### Dataset entries
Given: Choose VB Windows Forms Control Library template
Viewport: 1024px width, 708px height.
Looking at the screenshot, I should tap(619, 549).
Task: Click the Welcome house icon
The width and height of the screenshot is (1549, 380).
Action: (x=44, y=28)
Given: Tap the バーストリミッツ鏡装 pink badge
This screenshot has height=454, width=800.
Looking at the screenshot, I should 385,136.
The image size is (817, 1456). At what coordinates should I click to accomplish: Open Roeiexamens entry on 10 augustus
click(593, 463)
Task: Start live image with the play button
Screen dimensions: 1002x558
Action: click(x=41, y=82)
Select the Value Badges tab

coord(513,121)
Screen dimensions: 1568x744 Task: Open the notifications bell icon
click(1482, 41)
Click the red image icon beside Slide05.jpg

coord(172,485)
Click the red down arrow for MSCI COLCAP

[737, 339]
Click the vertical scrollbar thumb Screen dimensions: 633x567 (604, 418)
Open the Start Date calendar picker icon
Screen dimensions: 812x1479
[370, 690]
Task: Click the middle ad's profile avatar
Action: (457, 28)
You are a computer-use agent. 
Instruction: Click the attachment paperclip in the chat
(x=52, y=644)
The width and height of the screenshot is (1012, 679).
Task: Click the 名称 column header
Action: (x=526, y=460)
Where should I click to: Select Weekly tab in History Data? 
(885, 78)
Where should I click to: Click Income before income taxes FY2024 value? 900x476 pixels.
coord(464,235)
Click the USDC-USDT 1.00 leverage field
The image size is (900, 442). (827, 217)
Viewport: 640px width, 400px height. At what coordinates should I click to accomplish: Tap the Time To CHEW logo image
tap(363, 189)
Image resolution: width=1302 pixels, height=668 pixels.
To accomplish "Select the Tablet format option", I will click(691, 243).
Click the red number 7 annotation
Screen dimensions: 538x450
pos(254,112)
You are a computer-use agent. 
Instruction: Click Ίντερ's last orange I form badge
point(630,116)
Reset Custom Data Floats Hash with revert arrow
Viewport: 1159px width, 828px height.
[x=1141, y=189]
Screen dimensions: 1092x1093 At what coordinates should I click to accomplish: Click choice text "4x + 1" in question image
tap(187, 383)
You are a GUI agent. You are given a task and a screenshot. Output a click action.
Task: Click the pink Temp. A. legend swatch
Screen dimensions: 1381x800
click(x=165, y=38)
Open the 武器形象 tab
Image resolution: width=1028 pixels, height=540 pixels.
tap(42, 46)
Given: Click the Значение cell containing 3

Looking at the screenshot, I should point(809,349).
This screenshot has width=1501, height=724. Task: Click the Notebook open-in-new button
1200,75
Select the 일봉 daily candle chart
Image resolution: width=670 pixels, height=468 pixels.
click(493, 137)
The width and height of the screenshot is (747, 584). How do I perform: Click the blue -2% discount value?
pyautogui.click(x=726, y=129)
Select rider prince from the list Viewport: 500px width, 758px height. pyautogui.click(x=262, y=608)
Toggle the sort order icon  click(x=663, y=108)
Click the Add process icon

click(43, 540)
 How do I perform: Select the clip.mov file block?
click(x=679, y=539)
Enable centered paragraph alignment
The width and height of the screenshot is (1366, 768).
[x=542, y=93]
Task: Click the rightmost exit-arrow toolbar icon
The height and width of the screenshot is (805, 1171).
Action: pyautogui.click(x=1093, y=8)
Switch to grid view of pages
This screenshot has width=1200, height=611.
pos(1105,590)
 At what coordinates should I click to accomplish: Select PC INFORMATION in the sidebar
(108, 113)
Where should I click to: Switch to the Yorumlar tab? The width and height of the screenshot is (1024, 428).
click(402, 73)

### Exercise
Every record must be transcribed exactly, with no line skipped.

### Result of this task
Given: Choose VB Windows Forms Control Library template
Viewport: 1024px width, 708px height.
Looking at the screenshot, I should tap(619, 549).
Task: Click the Welcome house icon
The width and height of the screenshot is (1549, 380).
Action: (x=44, y=28)
Given: Tap the バーストリミッツ鏡装 pink badge
This screenshot has height=454, width=800.
Looking at the screenshot, I should 385,136.
The image size is (817, 1456). At what coordinates should I click to accomplish: Open Roeiexamens entry on 10 augustus
click(593, 463)
Task: Start live image with the play button
Screen dimensions: 1002x558
Action: click(x=41, y=82)
Select the Value Badges tab

coord(513,121)
Screen dimensions: 1568x744 Task: Open the notifications bell icon
click(1482, 41)
Click the red image icon beside Slide05.jpg

coord(172,485)
Click the red down arrow for MSCI COLCAP

[737, 339]
Click the vertical scrollbar thumb Screen dimensions: 633x567 (604, 418)
Open the Start Date calendar picker icon
Screen dimensions: 812x1479
[370, 690]
Task: Click the middle ad's profile avatar
Action: (457, 28)
You are a computer-use agent. 
Instruction: Click the attachment paperclip in the chat
(x=52, y=644)
The width and height of the screenshot is (1012, 679).
Task: Click the 名称 column header
Action: (x=526, y=460)
Where should I click to: Select Weekly tab in History Data? 
(885, 78)
Where should I click to: Click Income before income taxes FY2024 value? 900x476 pixels.
coord(464,235)
Click the USDC-USDT 1.00 leverage field
The image size is (900, 442). (827, 217)
Viewport: 640px width, 400px height. At what coordinates should I click to accomplish: Tap the Time To CHEW logo image
tap(363, 189)
Image resolution: width=1302 pixels, height=668 pixels.
To accomplish "Select the Tablet format option", I will click(691, 243).
Click the red number 7 annotation
Screen dimensions: 538x450
pos(254,112)
You are a computer-use agent. 
Instruction: Click Ίντερ's last orange I form badge
point(630,116)
Reset Custom Data Floats Hash with revert arrow
Viewport: 1159px width, 828px height.
[x=1141, y=189]
Screen dimensions: 1092x1093 At what coordinates should I click to accomplish: Click choice text "4x + 1" in question image
tap(187, 383)
You are a GUI agent. You are given a task and a screenshot. Output a click action.
Task: Click the pink Temp. A. legend swatch
Screen dimensions: 1381x800
click(x=165, y=38)
Open the 武器形象 tab
Image resolution: width=1028 pixels, height=540 pixels.
tap(42, 46)
Given: Click the Значение cell containing 3

Looking at the screenshot, I should point(809,349).
This screenshot has width=1501, height=724. Task: Click the Notebook open-in-new button
1200,75
Select the 일봉 daily candle chart
Image resolution: width=670 pixels, height=468 pixels.
click(493, 137)
The width and height of the screenshot is (747, 584). How do I perform: Click the blue -2% discount value?
pyautogui.click(x=726, y=129)
Select rider prince from the list Viewport: 500px width, 758px height. pyautogui.click(x=262, y=608)
Toggle the sort order icon  click(x=663, y=108)
Click the Add process icon

click(43, 540)
 How do I perform: Select the clip.mov file block?
click(x=679, y=539)
Enable centered paragraph alignment
The width and height of the screenshot is (1366, 768).
[x=542, y=93]
Task: Click the rightmost exit-arrow toolbar icon
The height and width of the screenshot is (805, 1171).
Action: pyautogui.click(x=1093, y=8)
Switch to grid view of pages
This screenshot has width=1200, height=611.
pos(1105,590)
 At what coordinates should I click to accomplish: Select PC INFORMATION in the sidebar
(108, 113)
Where should I click to: Switch to the Yorumlar tab? The width and height of the screenshot is (1024, 428).
click(402, 73)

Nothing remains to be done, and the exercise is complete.